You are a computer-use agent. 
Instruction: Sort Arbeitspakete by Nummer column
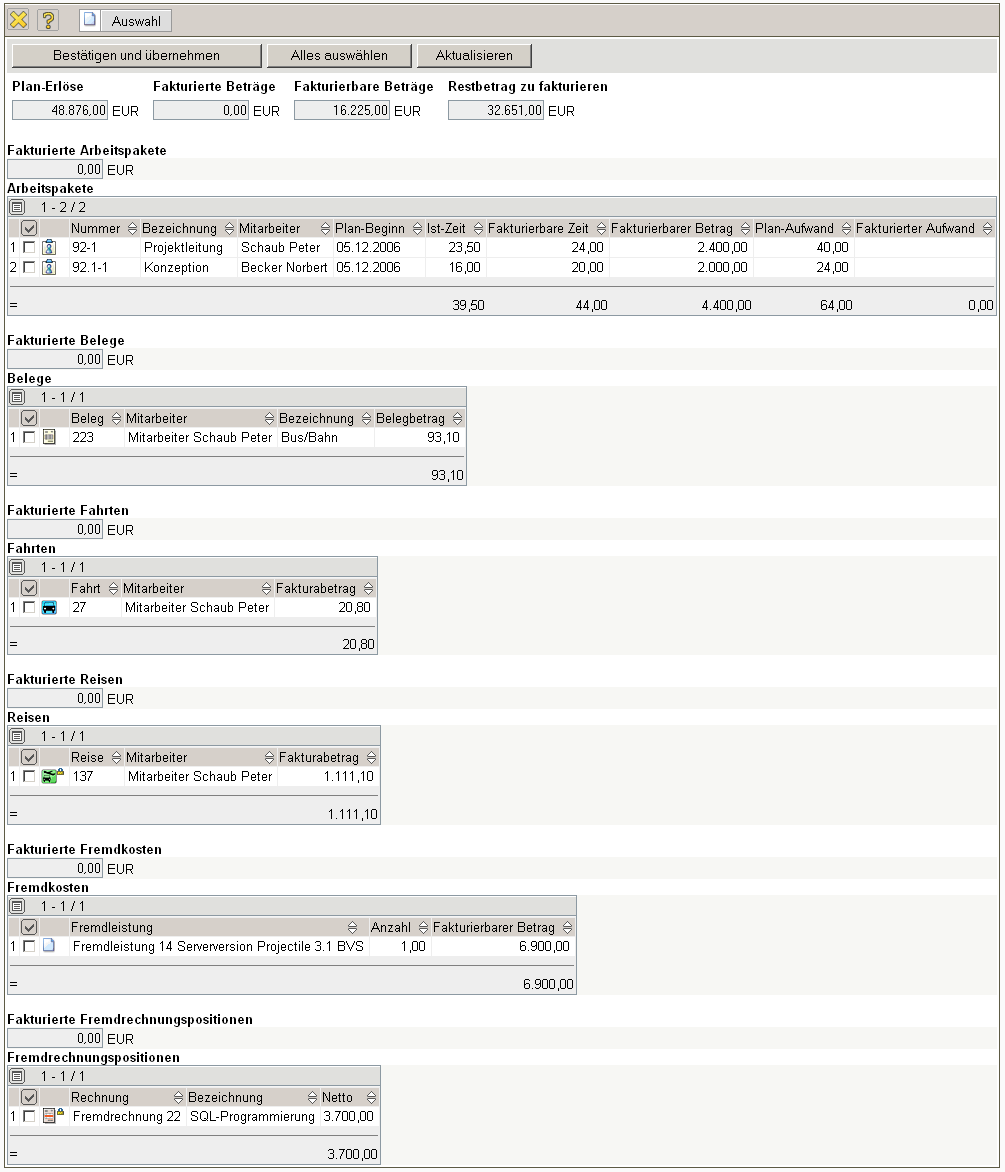tap(132, 229)
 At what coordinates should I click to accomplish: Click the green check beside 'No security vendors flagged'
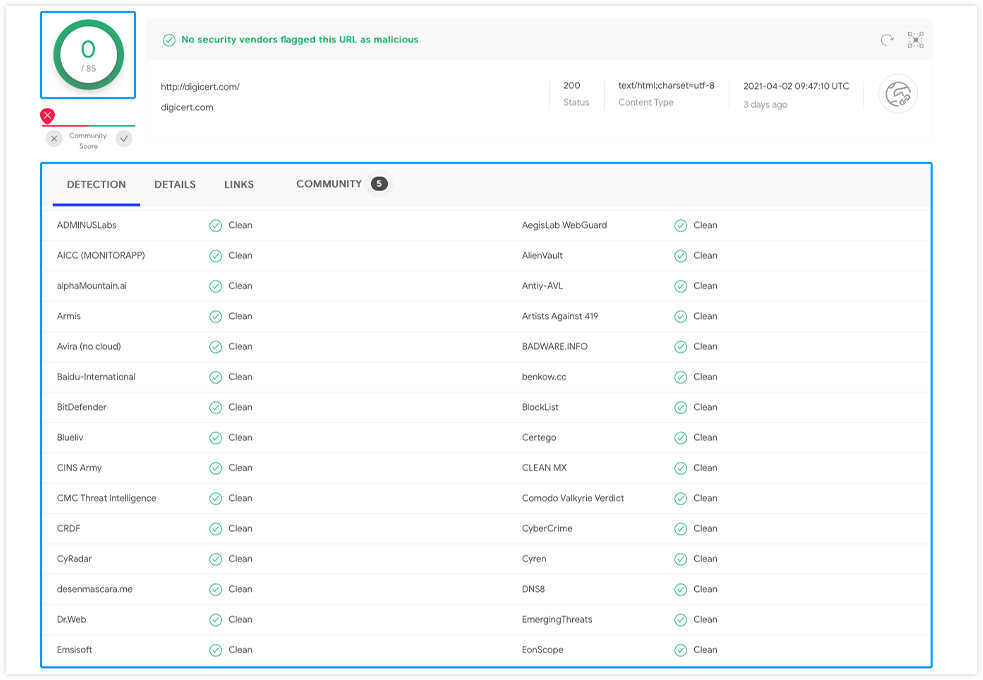point(169,40)
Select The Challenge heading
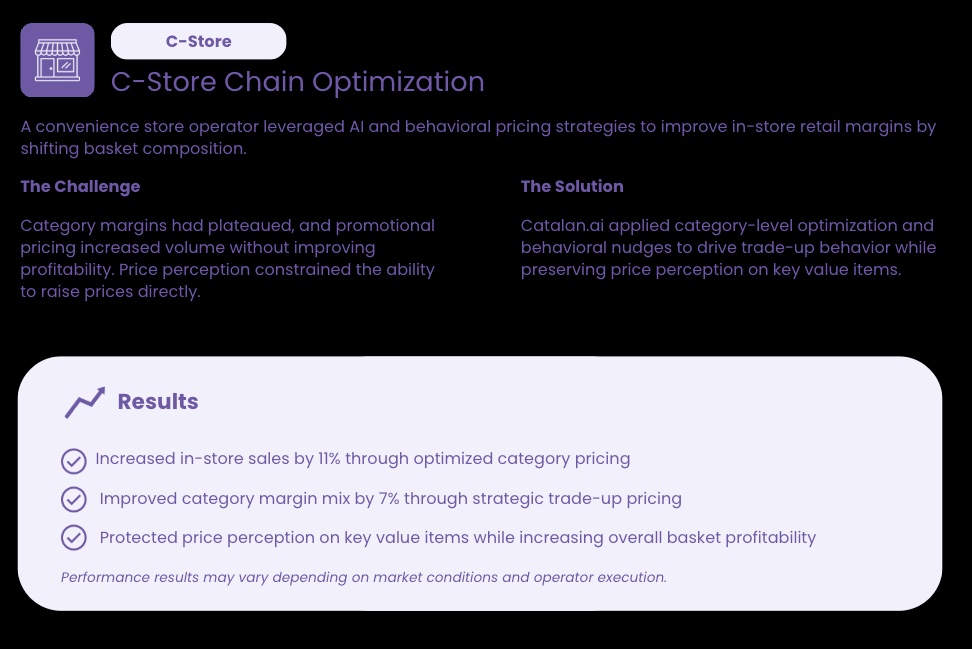The width and height of the screenshot is (972, 649). (80, 186)
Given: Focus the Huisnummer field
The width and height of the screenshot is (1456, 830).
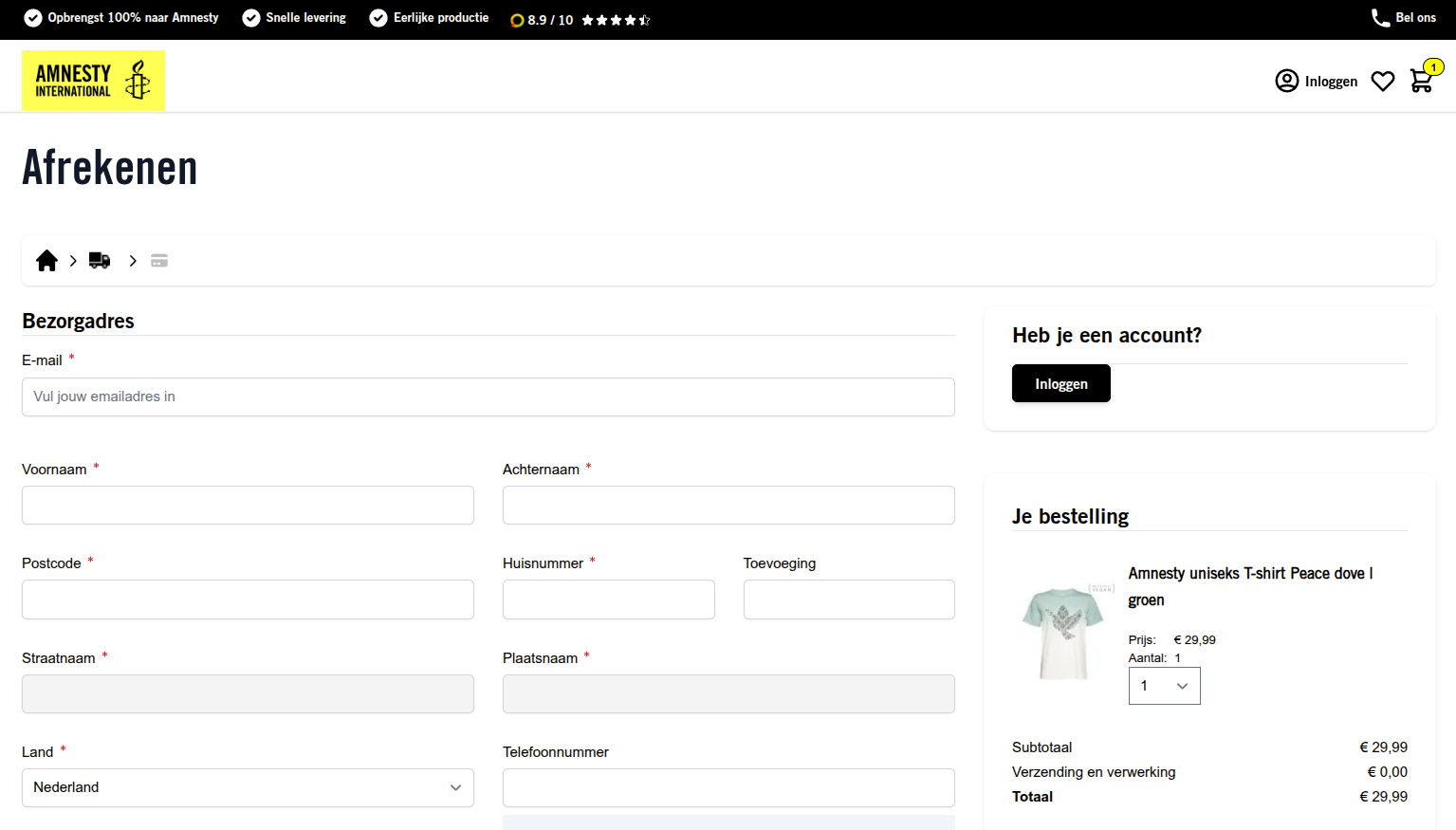Looking at the screenshot, I should click(608, 599).
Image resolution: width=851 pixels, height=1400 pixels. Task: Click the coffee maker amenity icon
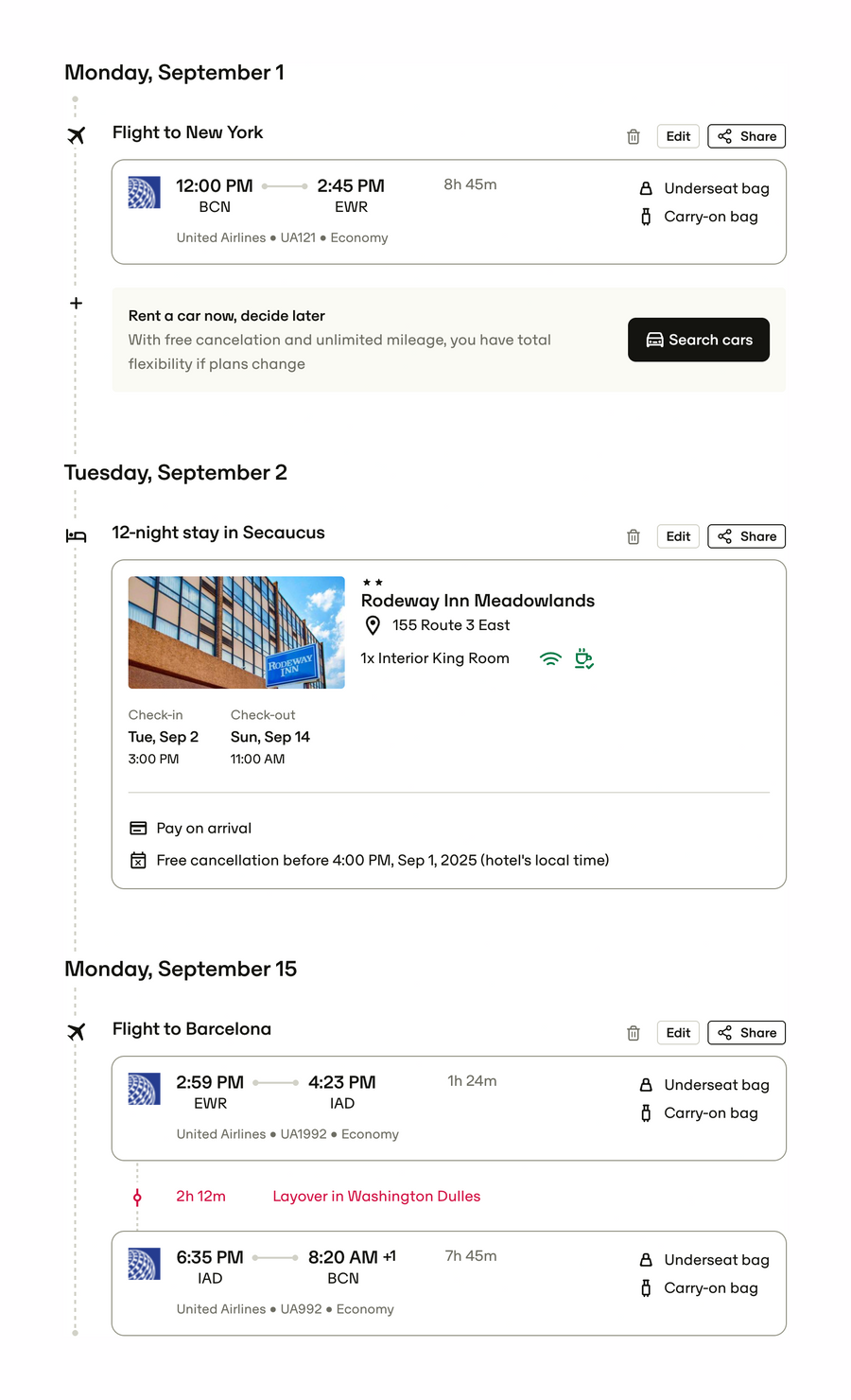[583, 658]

════════════════

## [Exercise]
Which lines run from the one containing "Instruction: Sort Arbeitspakete" to the end of the entries above? Write them out exactly, leaving out every picture.

## [Problem solution]
Instruction: Sort Arbeitspakete by Nummer column
tap(132, 229)
 At what coordinates should I click to accomplish: Click the green check beside 'No security vendors flagged'
point(169,40)
Select The Challenge heading
The width and height of the screenshot is (972, 649). (80, 186)
Given: Focus the Huisnummer field
The width and height of the screenshot is (1456, 830).
Looking at the screenshot, I should click(608, 599).
Image resolution: width=851 pixels, height=1400 pixels. Task: Click the coffee maker amenity icon
[583, 658]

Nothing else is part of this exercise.